A single observation $X$ is taken from a $BETA(a, b)$ distribution.
Given the hypothesis
$$ H_0 : a=b=1 \space vs\space H_1 : a=b=\frac{1}{2} $$
I want to find the Most Powerful test.
Well, we know by the Neyman-Pearson lemma that: $$ \frac{f(\widetilde{x}/\theta_1)}{f(\widetilde{x}/\theta_0)} > k $$ to some $$ k > 0 $$ we will have a UMP with size $$ \alpha=0.05 $$ such that $$ P(X \space \epsilon \space R | \theta = \theta_0) = \alpha $$
Then,
$$ \frac{f(\widetilde{x}/\theta_1)}{f(\widetilde{x}/\theta_0)}= \frac{1}{\pi} x^{-\frac{1}{2}} (1-x)^{-\frac{1}{2}} > k$$
If I were to graph that I would get a global minimum at $x=\frac{1}{2}$ and that the support $x \in [0,1]$ but I am not sure where to go from here. Just to mention that is a self-study thing! Thank you in advance.
Symmetry tells us our rejection region is of the form $$ |x-\frac{1}{2}|> f(k).$$ (If you do the algebra, it is $f(k)=\sqrt{\frac{1}{4} - \frac{1}{\pi^2 k^2}}$.) So it's the region outside of some interval centered inside $(0,1)$.

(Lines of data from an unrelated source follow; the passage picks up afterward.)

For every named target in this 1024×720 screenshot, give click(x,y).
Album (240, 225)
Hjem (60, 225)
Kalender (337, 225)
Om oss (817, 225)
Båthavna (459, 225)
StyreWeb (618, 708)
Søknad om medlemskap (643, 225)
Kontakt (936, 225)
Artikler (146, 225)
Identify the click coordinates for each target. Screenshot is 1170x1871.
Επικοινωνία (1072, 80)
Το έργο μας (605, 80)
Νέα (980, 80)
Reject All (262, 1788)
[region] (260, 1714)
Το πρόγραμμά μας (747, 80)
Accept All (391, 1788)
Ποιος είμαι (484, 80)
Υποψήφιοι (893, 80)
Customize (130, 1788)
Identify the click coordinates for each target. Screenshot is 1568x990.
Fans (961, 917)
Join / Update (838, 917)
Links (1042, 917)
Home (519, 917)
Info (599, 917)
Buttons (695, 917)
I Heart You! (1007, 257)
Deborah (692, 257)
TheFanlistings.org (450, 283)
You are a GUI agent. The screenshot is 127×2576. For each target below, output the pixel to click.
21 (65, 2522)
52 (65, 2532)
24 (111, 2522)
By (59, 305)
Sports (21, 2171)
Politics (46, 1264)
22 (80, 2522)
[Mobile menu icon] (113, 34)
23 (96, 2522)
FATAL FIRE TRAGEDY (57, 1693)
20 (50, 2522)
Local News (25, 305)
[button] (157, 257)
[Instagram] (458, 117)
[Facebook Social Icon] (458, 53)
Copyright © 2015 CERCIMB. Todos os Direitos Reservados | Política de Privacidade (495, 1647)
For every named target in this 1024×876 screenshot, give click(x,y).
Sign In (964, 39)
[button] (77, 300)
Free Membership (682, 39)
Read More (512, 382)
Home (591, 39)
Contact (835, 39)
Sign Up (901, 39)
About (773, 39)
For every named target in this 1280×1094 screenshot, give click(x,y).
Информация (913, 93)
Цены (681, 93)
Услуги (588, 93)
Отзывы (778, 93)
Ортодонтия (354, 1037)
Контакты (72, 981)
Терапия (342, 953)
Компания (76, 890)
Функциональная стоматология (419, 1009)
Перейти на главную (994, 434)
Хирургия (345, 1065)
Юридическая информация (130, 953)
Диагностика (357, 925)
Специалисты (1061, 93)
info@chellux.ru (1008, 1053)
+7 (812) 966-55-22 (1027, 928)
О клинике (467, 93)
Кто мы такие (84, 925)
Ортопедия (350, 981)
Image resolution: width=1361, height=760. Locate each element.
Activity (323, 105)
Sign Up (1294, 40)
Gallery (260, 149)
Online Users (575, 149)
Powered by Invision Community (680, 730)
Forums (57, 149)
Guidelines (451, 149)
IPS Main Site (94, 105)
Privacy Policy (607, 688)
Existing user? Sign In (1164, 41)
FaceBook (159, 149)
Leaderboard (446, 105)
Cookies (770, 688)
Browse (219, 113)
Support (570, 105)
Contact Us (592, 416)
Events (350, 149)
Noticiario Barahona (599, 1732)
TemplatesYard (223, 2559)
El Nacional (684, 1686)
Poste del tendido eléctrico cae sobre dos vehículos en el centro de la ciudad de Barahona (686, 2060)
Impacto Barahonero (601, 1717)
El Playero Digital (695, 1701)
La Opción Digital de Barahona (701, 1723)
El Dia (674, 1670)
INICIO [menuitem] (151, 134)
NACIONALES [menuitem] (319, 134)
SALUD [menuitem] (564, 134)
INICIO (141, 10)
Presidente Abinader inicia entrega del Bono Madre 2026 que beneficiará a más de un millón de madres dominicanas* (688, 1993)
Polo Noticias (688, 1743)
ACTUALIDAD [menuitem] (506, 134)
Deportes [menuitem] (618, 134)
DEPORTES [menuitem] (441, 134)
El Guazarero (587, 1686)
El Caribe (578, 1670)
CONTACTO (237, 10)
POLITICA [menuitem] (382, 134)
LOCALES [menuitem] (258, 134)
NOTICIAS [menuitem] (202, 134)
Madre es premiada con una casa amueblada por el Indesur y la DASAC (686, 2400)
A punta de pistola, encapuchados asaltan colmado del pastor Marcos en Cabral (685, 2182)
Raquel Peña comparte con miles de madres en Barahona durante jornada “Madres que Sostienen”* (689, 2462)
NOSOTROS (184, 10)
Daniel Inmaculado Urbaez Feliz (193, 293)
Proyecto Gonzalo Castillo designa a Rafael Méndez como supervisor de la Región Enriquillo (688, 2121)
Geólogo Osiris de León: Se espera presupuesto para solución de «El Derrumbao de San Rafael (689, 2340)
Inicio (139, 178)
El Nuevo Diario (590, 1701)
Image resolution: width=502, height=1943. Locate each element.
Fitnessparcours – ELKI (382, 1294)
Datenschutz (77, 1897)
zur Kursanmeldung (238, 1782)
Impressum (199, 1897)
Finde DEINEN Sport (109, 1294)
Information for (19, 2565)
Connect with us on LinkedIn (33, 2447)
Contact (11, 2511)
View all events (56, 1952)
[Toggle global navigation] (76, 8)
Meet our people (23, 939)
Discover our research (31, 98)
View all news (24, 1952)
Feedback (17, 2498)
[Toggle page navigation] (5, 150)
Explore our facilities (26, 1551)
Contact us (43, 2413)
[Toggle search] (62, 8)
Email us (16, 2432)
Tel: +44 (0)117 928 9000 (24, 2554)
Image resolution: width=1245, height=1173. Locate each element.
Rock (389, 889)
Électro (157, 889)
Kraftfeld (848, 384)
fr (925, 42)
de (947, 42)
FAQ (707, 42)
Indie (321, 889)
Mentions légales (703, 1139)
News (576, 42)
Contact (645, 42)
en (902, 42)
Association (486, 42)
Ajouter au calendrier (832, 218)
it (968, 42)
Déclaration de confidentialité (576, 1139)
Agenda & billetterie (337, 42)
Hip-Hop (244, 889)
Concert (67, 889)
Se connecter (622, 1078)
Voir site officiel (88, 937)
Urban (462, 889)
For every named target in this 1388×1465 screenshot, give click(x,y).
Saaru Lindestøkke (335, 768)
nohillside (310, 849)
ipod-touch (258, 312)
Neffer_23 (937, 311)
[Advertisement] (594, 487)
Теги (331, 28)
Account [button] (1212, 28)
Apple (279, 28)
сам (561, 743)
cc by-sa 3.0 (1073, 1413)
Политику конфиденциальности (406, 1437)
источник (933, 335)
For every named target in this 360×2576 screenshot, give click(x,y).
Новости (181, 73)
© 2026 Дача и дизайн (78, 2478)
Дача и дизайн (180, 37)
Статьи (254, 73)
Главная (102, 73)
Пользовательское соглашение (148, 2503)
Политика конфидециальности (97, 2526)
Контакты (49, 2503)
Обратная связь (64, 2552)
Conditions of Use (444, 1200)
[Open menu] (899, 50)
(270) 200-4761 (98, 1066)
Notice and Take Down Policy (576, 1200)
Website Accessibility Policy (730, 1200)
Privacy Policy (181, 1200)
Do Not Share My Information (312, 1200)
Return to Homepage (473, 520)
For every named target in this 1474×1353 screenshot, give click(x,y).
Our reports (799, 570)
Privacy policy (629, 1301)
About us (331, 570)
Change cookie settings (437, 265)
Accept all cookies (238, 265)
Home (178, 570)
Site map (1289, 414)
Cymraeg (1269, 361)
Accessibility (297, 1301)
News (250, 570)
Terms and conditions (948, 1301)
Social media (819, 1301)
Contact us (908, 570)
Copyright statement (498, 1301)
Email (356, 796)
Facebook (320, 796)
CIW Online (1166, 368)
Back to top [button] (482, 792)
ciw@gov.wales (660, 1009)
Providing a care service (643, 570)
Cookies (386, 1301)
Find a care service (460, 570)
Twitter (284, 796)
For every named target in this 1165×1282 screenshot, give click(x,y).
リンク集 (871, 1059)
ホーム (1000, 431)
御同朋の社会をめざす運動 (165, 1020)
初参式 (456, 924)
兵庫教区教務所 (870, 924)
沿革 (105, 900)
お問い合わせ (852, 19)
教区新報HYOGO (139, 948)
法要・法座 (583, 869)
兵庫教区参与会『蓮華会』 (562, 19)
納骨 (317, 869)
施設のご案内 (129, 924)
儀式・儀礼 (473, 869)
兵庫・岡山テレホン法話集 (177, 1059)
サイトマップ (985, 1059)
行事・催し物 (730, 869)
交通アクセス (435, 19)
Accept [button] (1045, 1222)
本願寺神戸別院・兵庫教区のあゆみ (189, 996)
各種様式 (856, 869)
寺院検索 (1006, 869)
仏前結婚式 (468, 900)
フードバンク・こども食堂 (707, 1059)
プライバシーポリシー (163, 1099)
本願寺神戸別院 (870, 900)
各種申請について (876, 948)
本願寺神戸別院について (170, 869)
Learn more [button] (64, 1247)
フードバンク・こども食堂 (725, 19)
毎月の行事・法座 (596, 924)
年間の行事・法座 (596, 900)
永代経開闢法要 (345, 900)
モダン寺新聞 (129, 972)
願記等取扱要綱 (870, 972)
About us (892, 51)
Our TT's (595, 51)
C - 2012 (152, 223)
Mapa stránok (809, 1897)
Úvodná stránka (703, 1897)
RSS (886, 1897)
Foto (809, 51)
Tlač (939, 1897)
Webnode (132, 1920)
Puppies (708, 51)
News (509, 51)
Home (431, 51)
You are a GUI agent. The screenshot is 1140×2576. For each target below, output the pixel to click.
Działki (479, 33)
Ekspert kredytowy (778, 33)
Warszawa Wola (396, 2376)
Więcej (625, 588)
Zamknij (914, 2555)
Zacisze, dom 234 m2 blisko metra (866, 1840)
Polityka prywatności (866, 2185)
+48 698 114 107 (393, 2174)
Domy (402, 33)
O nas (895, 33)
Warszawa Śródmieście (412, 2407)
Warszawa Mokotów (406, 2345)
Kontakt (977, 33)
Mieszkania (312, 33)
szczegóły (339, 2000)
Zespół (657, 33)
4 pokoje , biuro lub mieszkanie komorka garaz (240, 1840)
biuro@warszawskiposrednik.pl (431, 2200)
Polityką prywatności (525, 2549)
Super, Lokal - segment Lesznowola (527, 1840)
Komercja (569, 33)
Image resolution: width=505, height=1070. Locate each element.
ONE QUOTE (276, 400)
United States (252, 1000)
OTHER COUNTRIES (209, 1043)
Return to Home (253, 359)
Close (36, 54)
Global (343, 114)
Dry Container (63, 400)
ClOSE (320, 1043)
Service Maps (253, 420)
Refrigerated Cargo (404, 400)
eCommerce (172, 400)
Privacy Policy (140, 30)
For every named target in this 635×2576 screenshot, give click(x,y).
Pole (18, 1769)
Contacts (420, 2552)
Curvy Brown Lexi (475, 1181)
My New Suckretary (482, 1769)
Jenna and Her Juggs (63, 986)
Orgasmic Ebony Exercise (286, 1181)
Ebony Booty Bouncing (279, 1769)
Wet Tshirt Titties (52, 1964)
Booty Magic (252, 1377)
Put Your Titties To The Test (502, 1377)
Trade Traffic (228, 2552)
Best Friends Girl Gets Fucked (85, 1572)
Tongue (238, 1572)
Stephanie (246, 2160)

Since our null hypothesis is a uniform distribution, we don't even need to go through anything more than mental math: this immediately means that for $\alpha=0.05$ we reject if $0<x<0.025$ or if $.975<x<1.$
If you want to get a $k$, you just solve for $f(k) = 0.475,$ but it seems almost counterproductive to do so. You might want to compute the power by integrating the $beta(1/2,1/2)$ distribution over the rejection region.